Thank you for your comment, and I’m sorry to hear about your husband. I am in NYC, so traveling to farber or md Anderson or mayo would be difficult for me.

In ny I have been treated so far at two hospitals with excellent reputations, but seem baffled by my differential. Combined with my age, my specific differential is a hematological grey zone, and unfortunately, it’s making getting care impossible. There is zero wieght to mzl in my case besides the cd markers, which are identical to lpl/wm. Symptomotolgy is textbook WM, and the appearance of them more than a year ago is what kept me going to doctors to try and figure out what is wrong. The fact that I got the IG panel, was purely due to me. I sought out an allegorist immunologist to see if I was allergic to something suddenly. My symptoms which I learened after Waldenstroms was brought up in march but was told it would be very unlikely, and they didn’t think I had cancer at all, and elevated igm are hallmarks of it. This was in march. The fact that in August I was not only told I have nhl, but the differential was wm/mzl seems like an impossible coincidence. Even so, it is not like I want either, all I want is to truly exhaust testing to the point where, and it could happen, they have to guess. With both cancers how you treat it matters. How you begin to treat it REALLY matters. It is beyond my comprehension that I have documented symptoms going back more than a year that that flair together, and have gotten worse together, and are indicative of one of the differentials, and not at all the other, that it is not considered. I’ve learned a few things so far about people like you husband and me, and what we are facing. 1) (maybe this will give you some comfort) my symptoms from around November on have basically left me disabled. I am out of breath making the bed, unilateral while right side edema, non stop tinnitus, confusion, in a flair the inability to speak. If your husbands labs are off, but he still feels relatively ok, I wouldn’t worry so much because with cancers like ours symptoms really matter. Having them is usually the trigger to start treatment and get out of watch and wait, I’m not sure about myeloma, as I actually have a clavicle bone lesion from my cancer, but was told I don’t have myeloma.
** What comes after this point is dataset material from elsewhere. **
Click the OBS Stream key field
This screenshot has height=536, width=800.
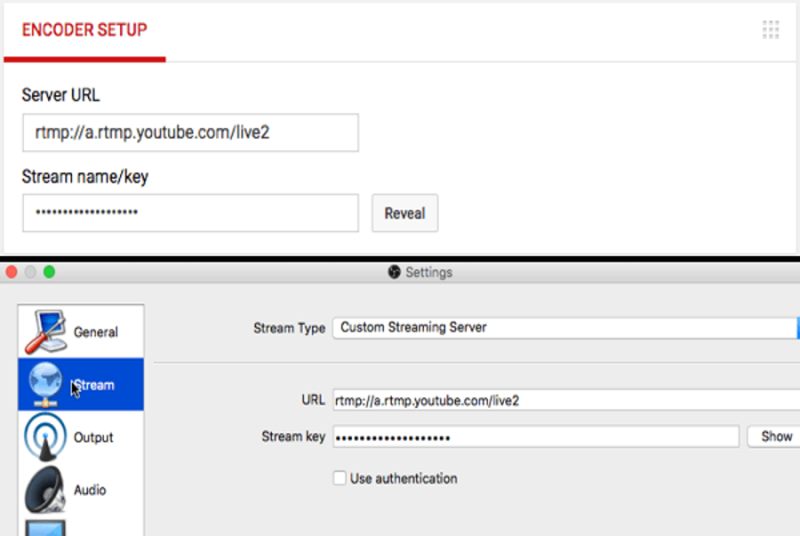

2) if he’s on meds and improving that is good. That’s the goal. You got through the bottle neck I’m stuck in, and your husband should definitely feel good about that! It’s certainly still scary, but i can tell you from experience. I got a pretreatment for treatment and it made me sicker. It ironically is for myeloma, but I was prescribed as steroid pulse at a very high dose. It has but me into potential kidney failure. I found this out Friday from the hospital. The Dr who prescribed them, didn’t show up to what was meant to be my first infusion. He also didn’t respond to 10 or so calls emails etc, when I started having a severe reaction on day 2 of the 4 days or the entire 6 days after. So really take a treatment and improvement as a very good thing.

3) This is the most important. The medical system is broken. It doesn’t work correctly. Throw in a rare disease and the battle is uphill. The best thing you can do for yourself is download and read every single after visit summary, google what you don’t understand, and then use your own common sense to see if it adds up. You don’t need to be a doctor to do it either. I’m a younger generation, and more internet savvy but I can assure you, it’s all not that complicated. Doctors for the most part will tell you don’t google blah blah. However, what google does is just give you acceess to research information etc, that before the internet was unavailable to the patient. You and your doctor can read the same guidelines, the most up to date discoveries etc. The difference is you are 100% more likely to actually do that. Dr.s have to many patients and in the end for most, it’s a job. It’s not a calling. So do not be afraid to research everything about myeloma. You can even just copy and paste those cd markers for your husband’s pathology, and check for yourself what they match. WHEN INFORMATION BECOMES MORE FREE, EXPERTISE MEANS LESS.